• What you need to do: Copy the material verbatim from the line containing "Task: Tap the sample number W-3-202208022050" through the line containing "Action: (231, 183)", including both of those lines, and leave the pictures out.

________________

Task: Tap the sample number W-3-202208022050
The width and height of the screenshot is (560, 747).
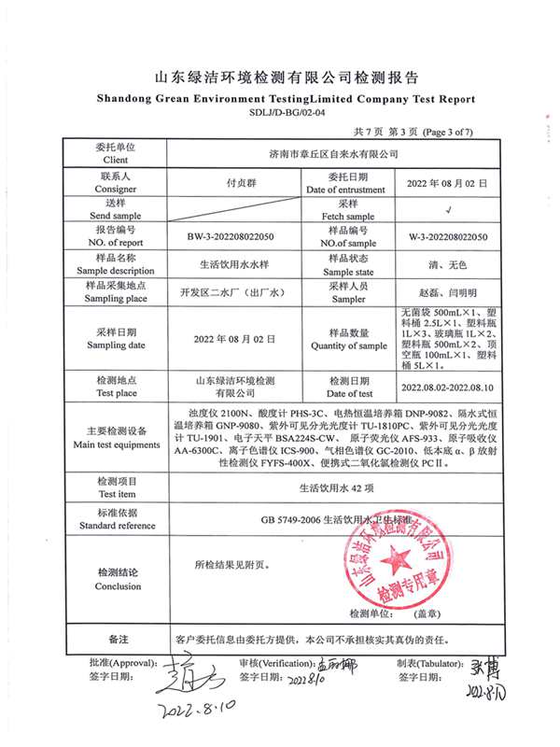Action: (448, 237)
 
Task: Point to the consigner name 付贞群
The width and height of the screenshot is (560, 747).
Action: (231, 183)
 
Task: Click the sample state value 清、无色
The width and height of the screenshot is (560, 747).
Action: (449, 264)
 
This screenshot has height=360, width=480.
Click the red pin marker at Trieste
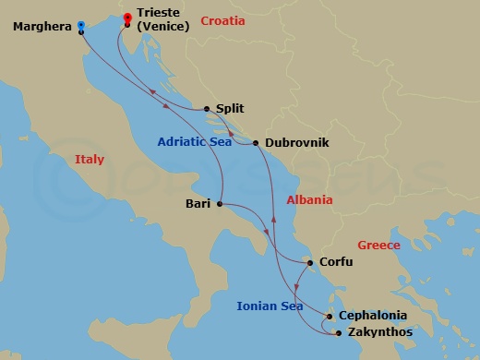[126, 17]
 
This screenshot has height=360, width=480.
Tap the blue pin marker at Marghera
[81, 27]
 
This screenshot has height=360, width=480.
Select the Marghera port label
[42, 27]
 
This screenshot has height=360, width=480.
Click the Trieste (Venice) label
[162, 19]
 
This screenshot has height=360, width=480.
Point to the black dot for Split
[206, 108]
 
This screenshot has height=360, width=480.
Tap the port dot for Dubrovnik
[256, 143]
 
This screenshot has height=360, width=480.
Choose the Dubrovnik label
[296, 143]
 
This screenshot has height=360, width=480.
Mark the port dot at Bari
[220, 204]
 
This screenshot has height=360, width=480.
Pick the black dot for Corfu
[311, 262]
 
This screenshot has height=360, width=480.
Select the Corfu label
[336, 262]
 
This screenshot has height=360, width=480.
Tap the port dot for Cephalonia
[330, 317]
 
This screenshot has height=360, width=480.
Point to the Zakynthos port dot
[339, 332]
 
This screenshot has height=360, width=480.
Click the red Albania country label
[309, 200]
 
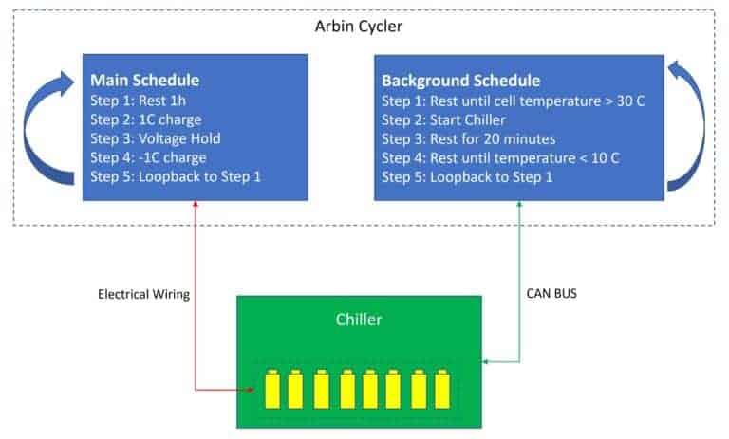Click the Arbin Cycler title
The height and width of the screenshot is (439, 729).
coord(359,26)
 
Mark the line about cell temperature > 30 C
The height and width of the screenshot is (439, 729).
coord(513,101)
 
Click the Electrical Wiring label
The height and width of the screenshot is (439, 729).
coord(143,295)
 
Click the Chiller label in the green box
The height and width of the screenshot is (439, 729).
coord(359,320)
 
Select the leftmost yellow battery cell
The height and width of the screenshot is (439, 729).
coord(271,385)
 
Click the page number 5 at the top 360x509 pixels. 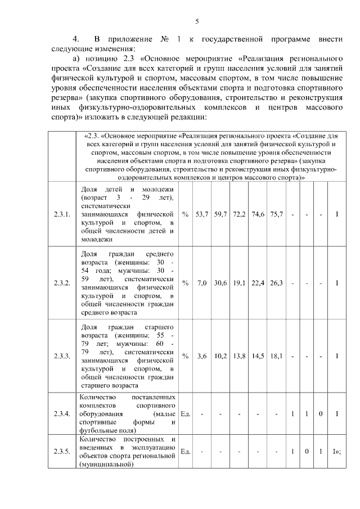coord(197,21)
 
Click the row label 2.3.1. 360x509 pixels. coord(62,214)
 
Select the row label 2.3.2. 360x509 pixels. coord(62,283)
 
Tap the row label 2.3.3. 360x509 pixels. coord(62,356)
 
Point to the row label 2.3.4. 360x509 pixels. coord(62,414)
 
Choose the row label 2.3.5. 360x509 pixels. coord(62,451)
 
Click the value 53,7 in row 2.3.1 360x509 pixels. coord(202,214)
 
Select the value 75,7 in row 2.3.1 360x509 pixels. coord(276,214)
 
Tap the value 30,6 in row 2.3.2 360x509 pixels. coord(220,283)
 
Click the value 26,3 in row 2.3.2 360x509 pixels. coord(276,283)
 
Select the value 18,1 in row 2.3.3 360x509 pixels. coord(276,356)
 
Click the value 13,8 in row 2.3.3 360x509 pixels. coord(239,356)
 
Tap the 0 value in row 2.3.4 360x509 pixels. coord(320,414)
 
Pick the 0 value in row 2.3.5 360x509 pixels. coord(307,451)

________________

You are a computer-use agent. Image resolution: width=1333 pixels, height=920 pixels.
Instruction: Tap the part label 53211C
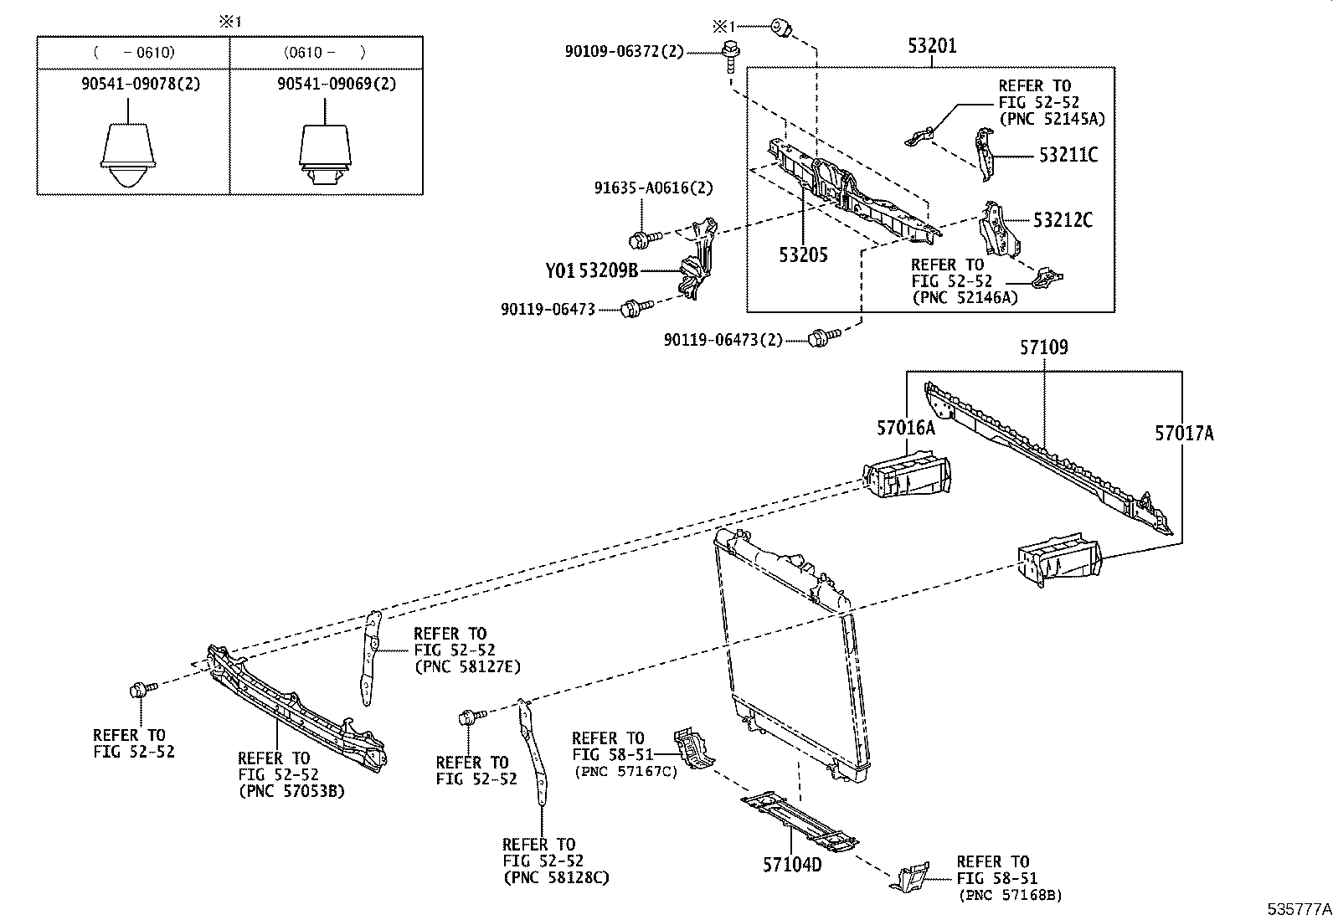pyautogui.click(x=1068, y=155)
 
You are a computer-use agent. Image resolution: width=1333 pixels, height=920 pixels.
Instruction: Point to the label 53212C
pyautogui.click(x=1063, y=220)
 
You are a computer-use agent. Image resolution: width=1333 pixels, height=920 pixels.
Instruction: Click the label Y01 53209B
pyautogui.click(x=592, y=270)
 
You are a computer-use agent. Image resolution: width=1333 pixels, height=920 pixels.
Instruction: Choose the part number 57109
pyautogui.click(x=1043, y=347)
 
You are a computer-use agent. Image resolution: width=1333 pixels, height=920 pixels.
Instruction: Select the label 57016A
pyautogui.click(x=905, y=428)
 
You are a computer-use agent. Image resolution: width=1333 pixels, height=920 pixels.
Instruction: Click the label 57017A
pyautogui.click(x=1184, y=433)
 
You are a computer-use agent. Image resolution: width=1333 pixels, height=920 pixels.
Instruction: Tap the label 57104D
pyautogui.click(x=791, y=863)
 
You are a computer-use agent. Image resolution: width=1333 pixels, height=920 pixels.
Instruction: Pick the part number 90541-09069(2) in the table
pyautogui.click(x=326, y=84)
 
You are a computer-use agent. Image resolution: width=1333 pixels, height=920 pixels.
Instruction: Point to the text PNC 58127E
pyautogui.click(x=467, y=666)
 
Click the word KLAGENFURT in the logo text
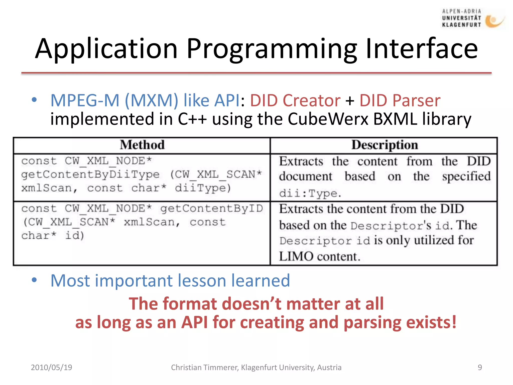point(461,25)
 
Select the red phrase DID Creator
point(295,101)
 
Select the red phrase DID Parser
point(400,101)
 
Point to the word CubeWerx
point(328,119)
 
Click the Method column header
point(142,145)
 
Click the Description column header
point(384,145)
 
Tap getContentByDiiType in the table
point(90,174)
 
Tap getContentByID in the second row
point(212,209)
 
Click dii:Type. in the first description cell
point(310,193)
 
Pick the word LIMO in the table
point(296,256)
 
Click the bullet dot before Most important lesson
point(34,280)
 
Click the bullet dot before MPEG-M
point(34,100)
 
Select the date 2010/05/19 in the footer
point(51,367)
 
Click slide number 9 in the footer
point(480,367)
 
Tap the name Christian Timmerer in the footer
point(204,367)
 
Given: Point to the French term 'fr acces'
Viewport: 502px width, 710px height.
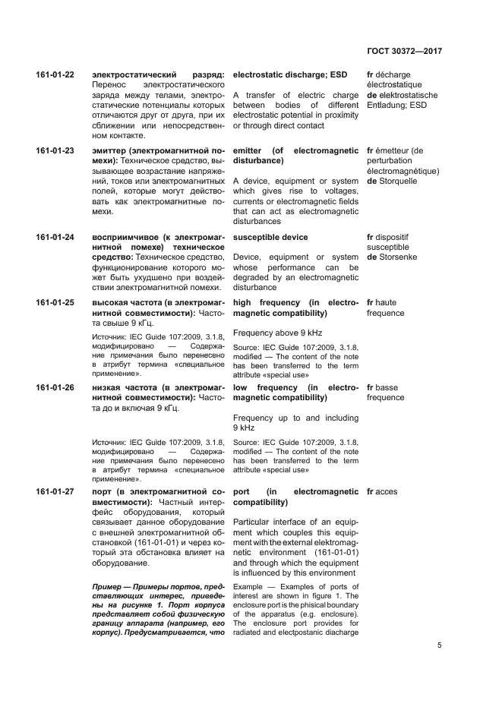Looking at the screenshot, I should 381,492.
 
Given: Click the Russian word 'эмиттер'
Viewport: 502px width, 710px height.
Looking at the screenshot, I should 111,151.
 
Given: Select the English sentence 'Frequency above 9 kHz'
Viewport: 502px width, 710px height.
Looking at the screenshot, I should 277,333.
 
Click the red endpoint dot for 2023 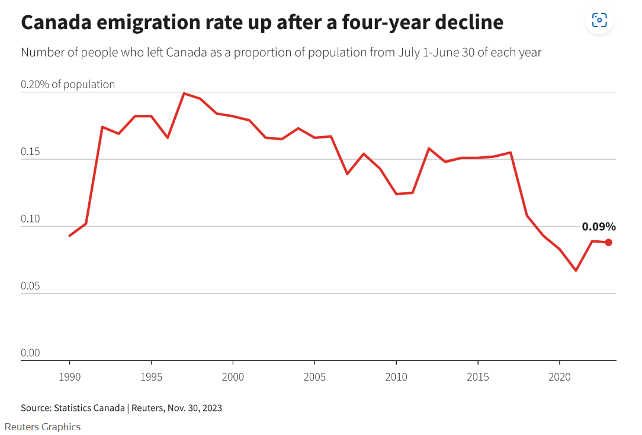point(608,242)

________________

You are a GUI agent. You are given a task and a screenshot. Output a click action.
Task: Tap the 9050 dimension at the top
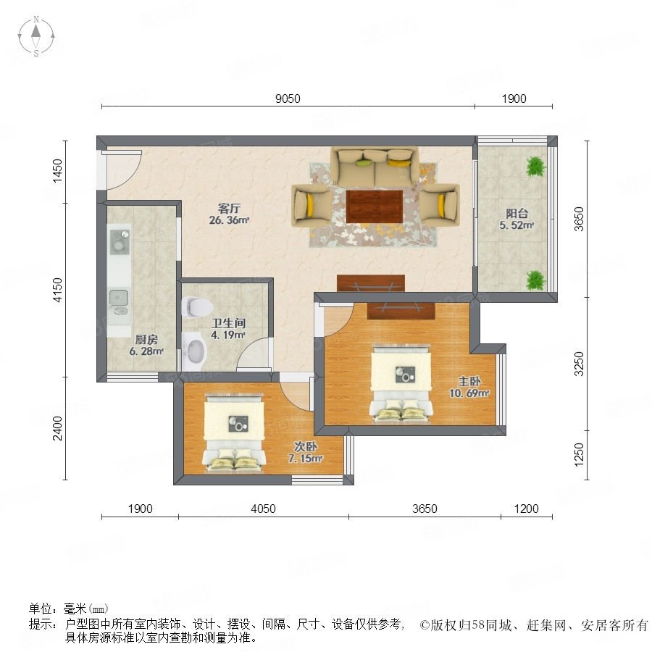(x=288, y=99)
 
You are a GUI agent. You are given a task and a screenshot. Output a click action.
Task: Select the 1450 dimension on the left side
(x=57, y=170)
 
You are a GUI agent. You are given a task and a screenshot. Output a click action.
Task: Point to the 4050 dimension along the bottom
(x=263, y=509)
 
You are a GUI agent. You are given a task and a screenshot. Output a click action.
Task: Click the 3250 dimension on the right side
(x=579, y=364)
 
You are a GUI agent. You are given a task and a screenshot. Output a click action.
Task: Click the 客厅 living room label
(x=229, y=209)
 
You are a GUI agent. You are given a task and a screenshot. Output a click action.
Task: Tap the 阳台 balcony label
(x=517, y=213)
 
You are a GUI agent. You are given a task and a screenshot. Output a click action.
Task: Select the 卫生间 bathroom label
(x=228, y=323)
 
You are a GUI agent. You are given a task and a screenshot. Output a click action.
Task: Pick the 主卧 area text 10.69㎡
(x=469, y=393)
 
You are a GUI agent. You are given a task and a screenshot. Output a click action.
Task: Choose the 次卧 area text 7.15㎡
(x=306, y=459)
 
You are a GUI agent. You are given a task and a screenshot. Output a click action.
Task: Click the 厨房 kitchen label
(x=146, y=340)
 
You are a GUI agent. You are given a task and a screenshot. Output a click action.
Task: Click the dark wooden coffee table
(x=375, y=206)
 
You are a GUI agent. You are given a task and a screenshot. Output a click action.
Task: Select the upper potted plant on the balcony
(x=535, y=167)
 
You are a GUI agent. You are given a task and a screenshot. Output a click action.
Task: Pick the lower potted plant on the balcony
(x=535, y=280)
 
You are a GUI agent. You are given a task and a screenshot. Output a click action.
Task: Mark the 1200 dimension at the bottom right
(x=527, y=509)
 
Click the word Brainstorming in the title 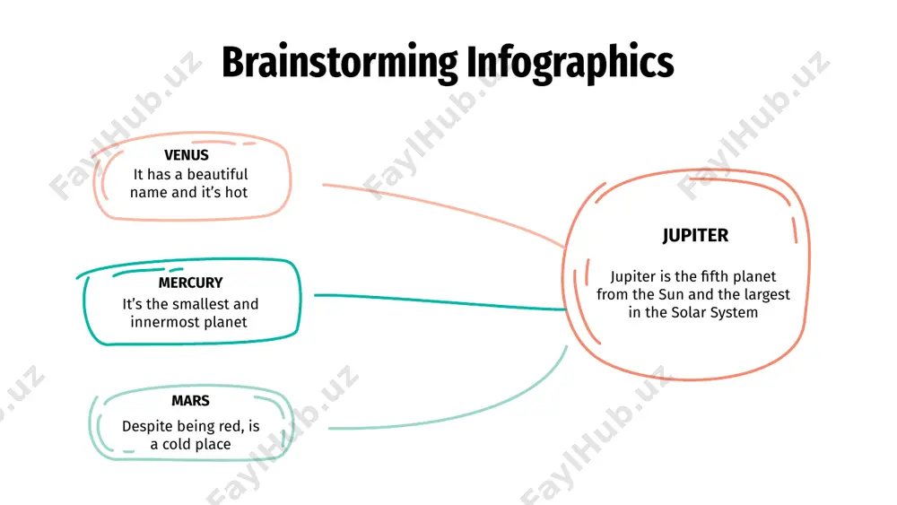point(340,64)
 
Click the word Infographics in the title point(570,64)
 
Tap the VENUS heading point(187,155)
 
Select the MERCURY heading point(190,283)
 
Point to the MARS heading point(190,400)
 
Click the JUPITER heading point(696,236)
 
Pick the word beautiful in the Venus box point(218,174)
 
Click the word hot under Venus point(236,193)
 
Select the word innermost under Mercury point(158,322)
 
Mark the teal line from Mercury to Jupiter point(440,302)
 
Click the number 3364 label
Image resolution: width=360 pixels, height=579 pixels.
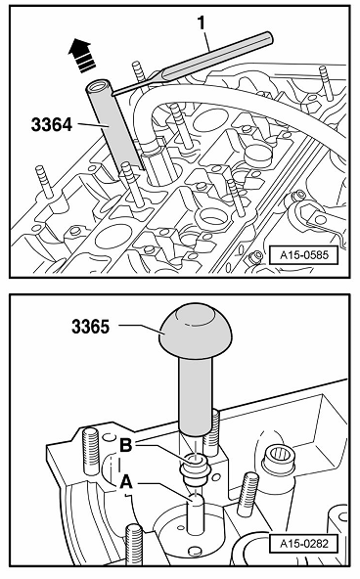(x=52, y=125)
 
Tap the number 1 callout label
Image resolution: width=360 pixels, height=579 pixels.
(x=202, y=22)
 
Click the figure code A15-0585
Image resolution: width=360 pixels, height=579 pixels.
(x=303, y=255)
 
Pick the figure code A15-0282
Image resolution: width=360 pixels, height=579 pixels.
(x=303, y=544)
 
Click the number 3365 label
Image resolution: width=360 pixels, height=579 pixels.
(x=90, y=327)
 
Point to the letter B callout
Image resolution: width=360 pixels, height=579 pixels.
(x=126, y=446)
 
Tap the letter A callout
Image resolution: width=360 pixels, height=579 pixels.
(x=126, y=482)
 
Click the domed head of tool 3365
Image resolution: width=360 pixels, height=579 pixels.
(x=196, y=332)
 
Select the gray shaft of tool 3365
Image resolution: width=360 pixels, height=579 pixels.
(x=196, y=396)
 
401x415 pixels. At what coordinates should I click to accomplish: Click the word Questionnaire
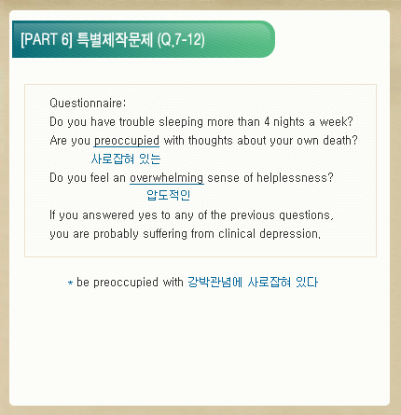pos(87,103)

________________

• The completed task:
Task: Tap the sample number W-3-202208022050
The width and height of the screenshot is (560, 747).
Action: (448, 237)
 
Task: Point to the consigner name 付贞群
The width and height of the screenshot is (560, 747).
Action: (231, 183)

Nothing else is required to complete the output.